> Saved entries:
--- START ---

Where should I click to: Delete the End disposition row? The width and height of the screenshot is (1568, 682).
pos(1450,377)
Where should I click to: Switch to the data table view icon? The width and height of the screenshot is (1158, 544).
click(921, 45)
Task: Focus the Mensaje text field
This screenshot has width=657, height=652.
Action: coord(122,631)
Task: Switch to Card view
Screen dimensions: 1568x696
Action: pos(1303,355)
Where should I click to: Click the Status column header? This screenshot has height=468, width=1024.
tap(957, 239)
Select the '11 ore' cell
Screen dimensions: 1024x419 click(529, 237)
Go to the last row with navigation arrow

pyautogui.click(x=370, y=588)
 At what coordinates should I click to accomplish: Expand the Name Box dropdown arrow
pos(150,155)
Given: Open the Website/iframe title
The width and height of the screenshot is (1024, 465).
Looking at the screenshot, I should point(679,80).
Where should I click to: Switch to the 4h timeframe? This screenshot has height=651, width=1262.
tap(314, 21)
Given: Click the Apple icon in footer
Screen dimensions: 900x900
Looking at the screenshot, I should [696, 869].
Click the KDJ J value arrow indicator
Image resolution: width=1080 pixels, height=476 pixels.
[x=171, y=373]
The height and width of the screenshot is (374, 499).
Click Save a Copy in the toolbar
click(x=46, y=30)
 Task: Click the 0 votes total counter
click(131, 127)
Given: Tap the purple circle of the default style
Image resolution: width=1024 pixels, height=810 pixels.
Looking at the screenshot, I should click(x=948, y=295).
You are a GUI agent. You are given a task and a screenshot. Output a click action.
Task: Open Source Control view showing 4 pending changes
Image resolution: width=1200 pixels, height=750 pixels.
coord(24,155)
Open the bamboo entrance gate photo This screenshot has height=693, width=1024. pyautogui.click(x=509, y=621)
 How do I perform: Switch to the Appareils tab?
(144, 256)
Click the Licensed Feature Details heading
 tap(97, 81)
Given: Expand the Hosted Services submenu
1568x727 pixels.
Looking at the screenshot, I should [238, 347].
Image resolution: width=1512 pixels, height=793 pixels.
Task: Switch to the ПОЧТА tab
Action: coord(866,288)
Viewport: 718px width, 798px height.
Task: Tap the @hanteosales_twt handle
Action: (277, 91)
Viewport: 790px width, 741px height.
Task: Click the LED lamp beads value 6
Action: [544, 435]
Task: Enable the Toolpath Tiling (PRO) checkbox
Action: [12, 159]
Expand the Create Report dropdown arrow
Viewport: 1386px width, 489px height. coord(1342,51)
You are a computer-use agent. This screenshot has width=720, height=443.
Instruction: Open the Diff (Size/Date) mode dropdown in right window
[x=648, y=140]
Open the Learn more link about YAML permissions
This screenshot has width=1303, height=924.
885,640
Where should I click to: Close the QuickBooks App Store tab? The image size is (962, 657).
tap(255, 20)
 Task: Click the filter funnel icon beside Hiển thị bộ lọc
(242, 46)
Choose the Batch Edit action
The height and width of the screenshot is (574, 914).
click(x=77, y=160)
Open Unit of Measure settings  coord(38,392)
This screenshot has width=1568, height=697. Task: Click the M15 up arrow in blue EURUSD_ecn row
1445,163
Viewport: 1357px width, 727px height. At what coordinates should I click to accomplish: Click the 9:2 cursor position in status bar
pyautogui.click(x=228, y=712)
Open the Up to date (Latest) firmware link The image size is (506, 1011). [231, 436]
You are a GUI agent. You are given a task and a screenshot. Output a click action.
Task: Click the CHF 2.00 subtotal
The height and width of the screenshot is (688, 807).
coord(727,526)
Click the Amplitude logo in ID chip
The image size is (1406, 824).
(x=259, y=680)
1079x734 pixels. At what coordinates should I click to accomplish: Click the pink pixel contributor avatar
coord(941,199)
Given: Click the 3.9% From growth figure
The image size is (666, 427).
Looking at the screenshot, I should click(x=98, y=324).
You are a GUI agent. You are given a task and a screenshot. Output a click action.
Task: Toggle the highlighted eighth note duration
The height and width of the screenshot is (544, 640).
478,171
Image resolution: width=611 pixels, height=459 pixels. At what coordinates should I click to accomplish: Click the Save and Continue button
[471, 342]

--- END ---

> THE TASK: What is needed is each line of the entries that contains the word "link".

> THE COMPLETED TASK:
Open the Learn more link about YAML permissions
Open the Up to date (Latest) firmware link The image size is (506, 1011). [231, 436]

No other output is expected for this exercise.